What the task requires: What do the lines say from the start of the entries through the one containing "Viewport: 258px width, 215px height."? Repeat them exactly.

[Stored items]
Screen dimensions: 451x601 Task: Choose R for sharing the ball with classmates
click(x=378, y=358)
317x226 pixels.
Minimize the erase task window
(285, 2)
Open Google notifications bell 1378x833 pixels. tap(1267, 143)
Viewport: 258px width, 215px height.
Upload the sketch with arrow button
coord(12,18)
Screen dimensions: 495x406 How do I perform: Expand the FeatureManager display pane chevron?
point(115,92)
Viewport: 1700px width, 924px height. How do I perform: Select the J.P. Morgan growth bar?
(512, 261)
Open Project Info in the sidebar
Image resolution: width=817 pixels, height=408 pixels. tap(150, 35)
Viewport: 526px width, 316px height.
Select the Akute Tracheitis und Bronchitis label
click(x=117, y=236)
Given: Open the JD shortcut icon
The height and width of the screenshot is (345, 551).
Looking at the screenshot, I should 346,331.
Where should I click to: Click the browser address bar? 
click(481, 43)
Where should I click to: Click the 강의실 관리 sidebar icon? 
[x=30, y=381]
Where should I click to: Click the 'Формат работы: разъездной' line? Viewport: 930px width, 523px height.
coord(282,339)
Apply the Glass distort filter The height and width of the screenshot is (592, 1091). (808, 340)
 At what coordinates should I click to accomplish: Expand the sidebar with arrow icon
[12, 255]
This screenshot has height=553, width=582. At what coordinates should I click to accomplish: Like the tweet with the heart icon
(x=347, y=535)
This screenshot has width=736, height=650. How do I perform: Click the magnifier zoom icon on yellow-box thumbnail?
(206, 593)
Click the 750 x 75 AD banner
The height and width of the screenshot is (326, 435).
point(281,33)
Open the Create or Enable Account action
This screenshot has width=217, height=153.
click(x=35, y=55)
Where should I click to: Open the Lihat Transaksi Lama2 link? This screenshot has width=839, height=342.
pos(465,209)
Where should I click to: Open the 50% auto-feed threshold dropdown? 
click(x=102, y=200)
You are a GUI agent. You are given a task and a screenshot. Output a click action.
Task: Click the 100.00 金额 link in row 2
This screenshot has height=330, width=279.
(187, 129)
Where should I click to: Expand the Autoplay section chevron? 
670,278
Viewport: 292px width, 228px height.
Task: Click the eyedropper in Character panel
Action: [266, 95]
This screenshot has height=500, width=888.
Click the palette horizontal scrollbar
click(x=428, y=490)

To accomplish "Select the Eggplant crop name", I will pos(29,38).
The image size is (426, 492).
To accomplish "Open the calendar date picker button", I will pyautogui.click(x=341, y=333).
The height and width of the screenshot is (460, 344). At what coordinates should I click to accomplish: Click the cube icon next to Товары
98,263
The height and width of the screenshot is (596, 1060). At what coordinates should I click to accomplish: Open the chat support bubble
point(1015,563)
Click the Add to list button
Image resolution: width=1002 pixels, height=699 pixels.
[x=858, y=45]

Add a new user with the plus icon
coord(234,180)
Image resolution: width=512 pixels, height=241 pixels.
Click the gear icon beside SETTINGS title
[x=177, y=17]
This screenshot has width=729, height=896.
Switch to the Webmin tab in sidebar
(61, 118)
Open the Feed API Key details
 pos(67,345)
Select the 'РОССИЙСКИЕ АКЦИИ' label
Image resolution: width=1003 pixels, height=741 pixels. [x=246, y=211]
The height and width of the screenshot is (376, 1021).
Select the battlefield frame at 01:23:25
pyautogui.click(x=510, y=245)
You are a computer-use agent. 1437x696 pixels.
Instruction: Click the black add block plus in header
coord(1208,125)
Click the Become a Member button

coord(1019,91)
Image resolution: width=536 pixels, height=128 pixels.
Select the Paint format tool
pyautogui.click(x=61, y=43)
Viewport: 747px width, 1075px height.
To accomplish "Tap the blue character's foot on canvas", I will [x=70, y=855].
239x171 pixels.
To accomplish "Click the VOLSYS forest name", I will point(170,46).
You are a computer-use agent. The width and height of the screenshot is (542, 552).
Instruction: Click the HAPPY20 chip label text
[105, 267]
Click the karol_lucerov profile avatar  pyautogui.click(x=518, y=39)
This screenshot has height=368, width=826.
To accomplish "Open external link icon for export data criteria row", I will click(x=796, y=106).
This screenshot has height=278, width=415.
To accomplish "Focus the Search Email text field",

Answer space:
Screen dimensions: 451x601 Task: Choose R for sharing the ball with classmates
click(x=378, y=358)
317x226 pixels.
Minimize the erase task window
(285, 2)
Open Google notifications bell 1378x833 pixels. tap(1267, 143)
Viewport: 258px width, 215px height.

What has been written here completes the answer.